In recent months the Brazilian Patent and Trademark Office (BRPTO) has taken steps to reduce the enormous backlog of pending patent applications. It has extended the Green Patents Programme (Resolution 145/2015) under the recently created Patent Prosecution Highway Pilot Programme (Resolution 154/2015) – both initiatives that allow for the priority examination of certain special patent applications within the previously established requirements – and created a new taskforce to speed up the administrative process for patent applications. In addition, at the end of 2015 the BRPTO announced that it was updating the Priority Examination Resolution for patent applications from 2013 (Resolution 151/2015), while at the start of 2016 it launched the Priority Pilot Project BR (Resolution 153/2015).
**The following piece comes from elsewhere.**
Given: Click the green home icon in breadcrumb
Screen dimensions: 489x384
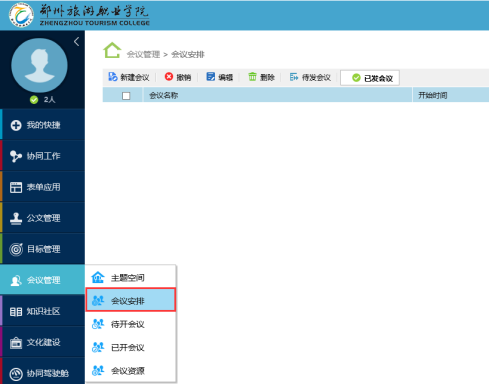Looking at the screenshot, I should click(x=112, y=50).
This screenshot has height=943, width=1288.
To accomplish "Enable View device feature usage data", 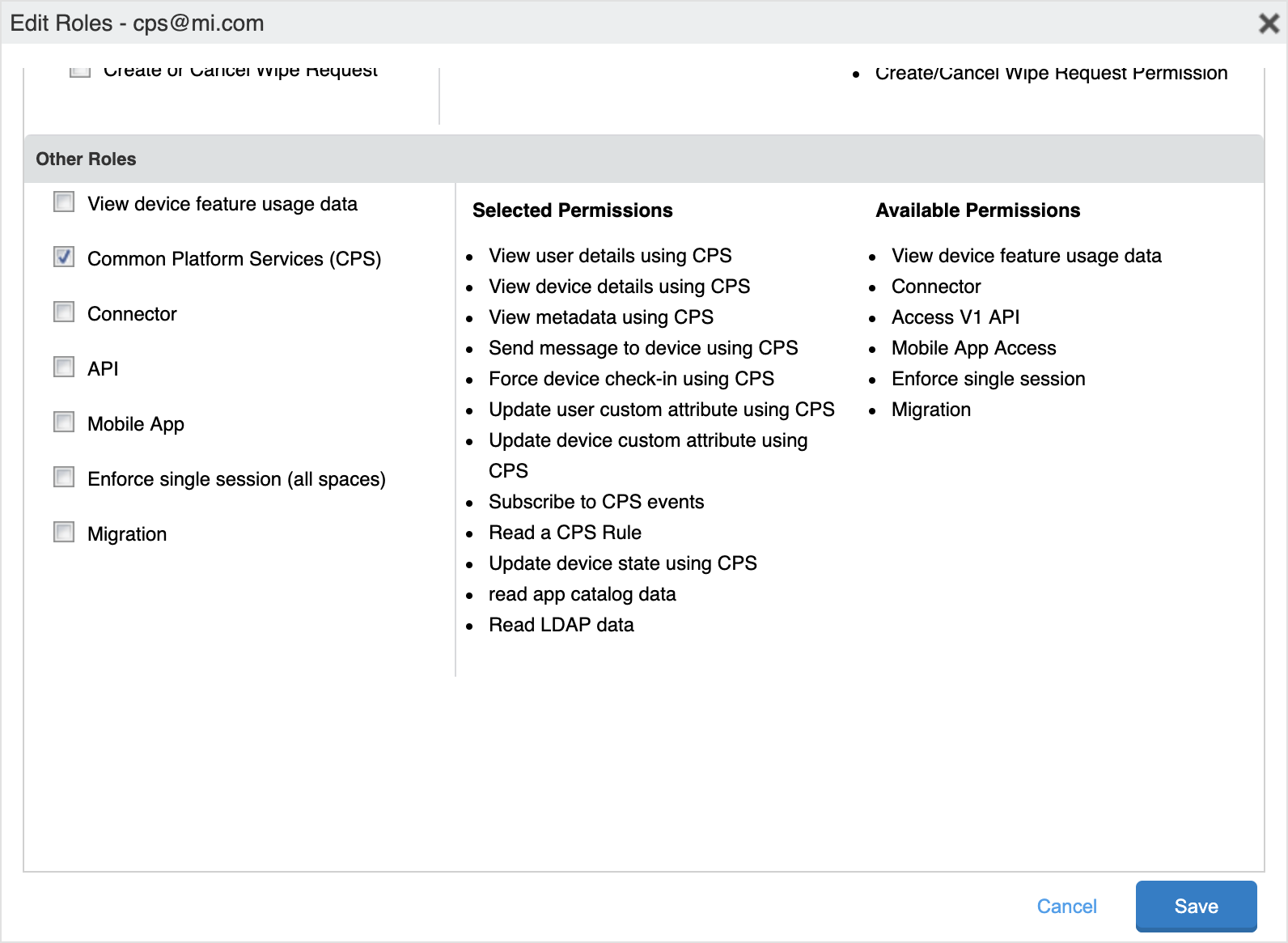I will coord(63,202).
These two resolutions are intended to expand the number of patent applications that are eligible for priority examination status.
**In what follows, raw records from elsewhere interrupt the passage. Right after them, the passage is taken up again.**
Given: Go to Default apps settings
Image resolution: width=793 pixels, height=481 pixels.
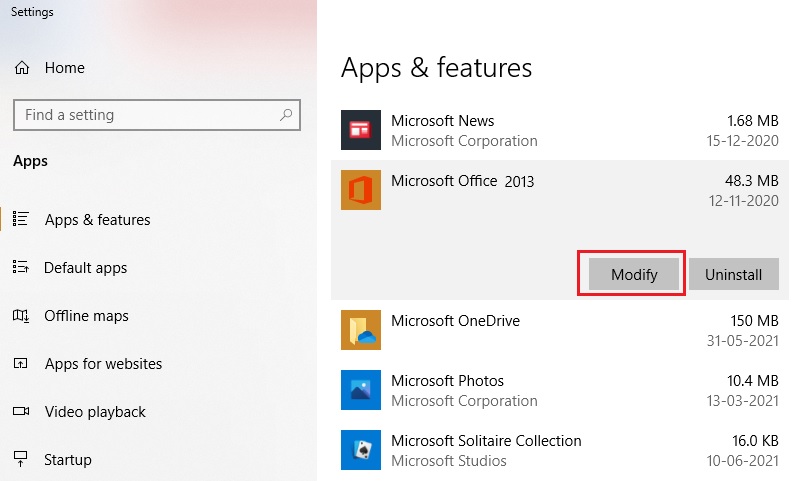Looking at the screenshot, I should click(x=85, y=268).
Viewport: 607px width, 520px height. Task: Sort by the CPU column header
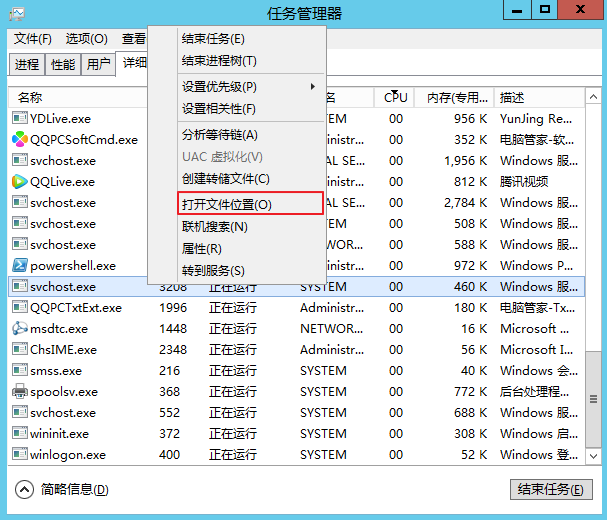click(x=396, y=98)
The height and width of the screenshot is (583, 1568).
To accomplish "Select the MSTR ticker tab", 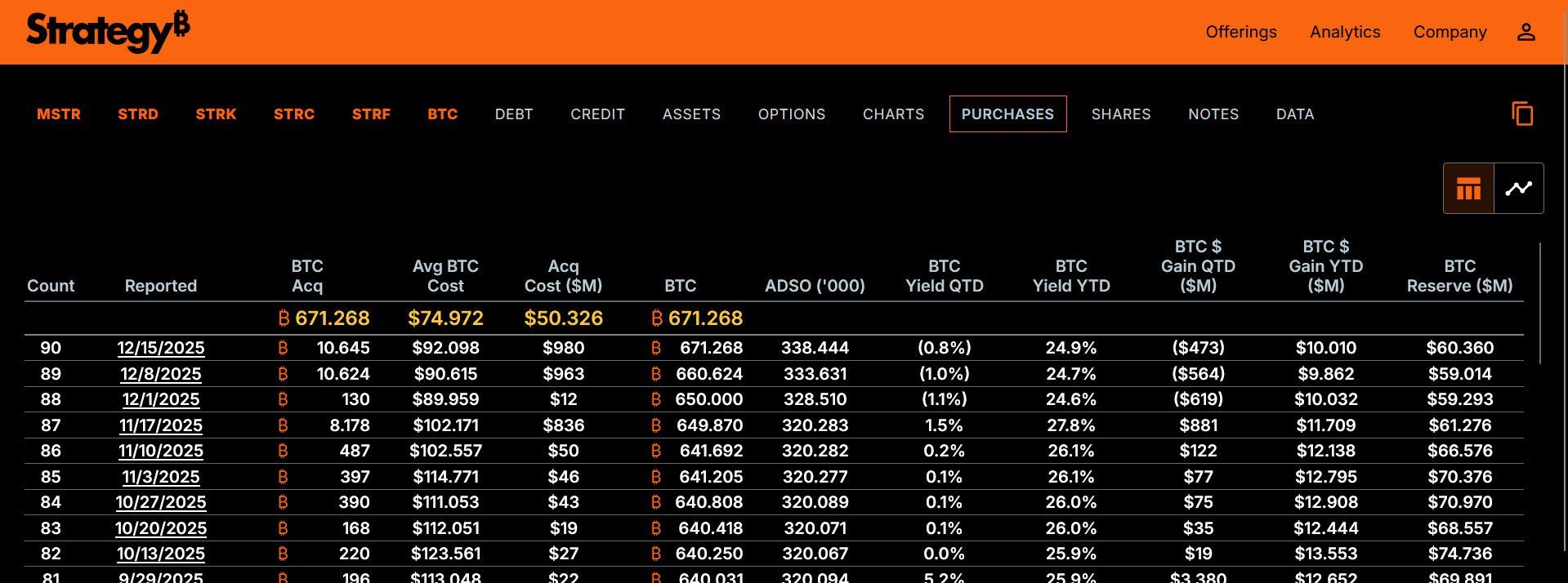I will coord(59,114).
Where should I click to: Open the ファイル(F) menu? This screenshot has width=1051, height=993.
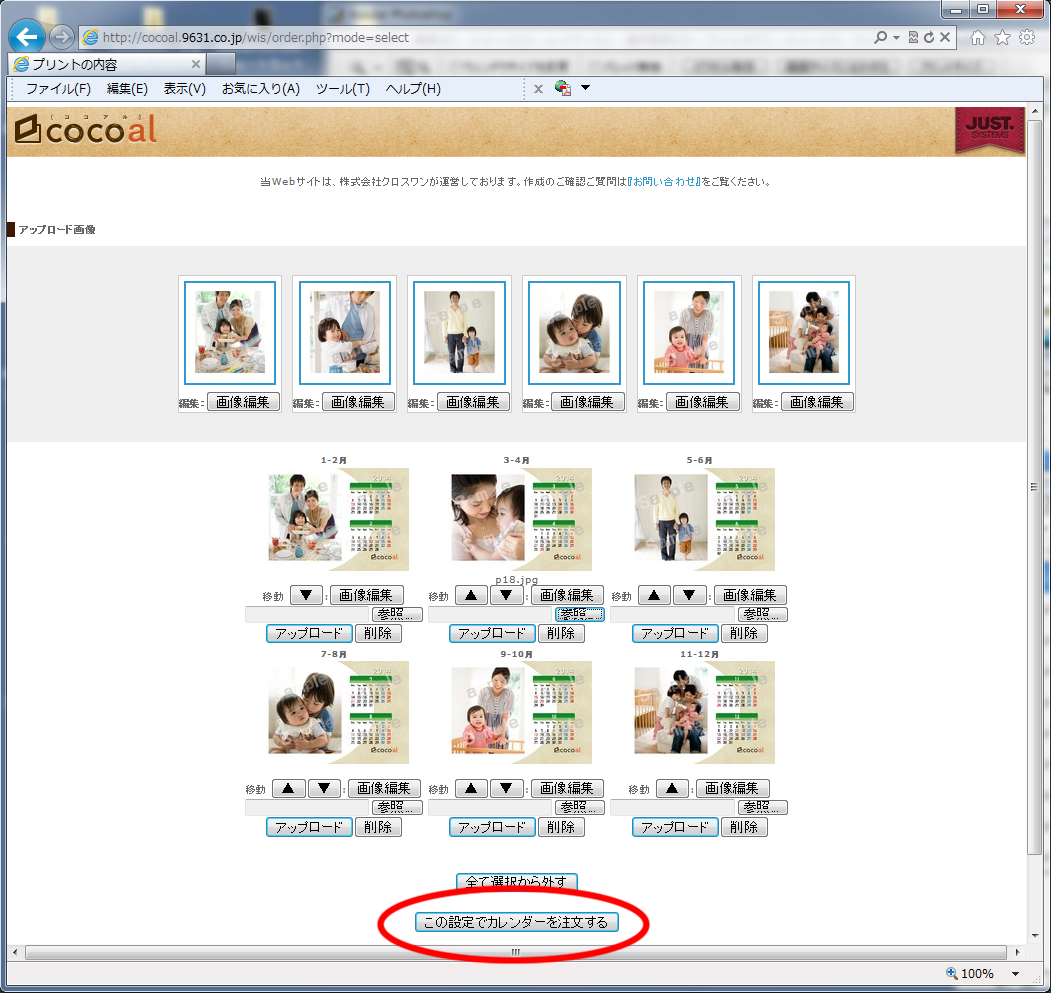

In general terms, Resolution 151/2015 facilitates the participation of “interested third parties” in transmitting the priority examination requirement of patent applications. As a result, an interested third party can now request priority examination status for a patent application by another applicant (usually a competitor) if it can prove that:

  • it has been accused by the applicant of reproducing the object of the patent application; or
  • it holds a patent application or a granted patent for a technology which is equivalent to that of the application or the holder of technology which is equivalent to that of the other patent application.

As the first ground was foreseen in the Priority Examinations Resolution 2013, the breakthrough lies in the second ground, which is vital for interested third parties as it makes the system more flexible. They can now take active or preventive steps to prevent unfair interference in their operating markets, or can address the legal uncertainty caused by similar patent applications.

Resolution 153/2015 presents an interesting prospect and is particularly directed at multinational technologies. According to the Priority Pilot Project BR, in order to be eligible for priority examination status a national patent application (either filed with the BRPTO or considered by the BRPTO under the Patent Cooperation Treaty) must also later be filed abroad. Although this initiative imposes no restrictions on the technological field of the patent application – as is the case with the Green Patent Programme and the Patent Prosecution Highway Pilot Programme – it has a duration of only one year and is limited to a maximum of 100 patent applications.

The new possibilities for priority examination are aligned with the current thinking of the BRPTO now that it is headed by Luiz Otávio Pimentel, who has been working tirelessly on initiatives to tackle the BRPTO's main weakness: the infamous patent backlog.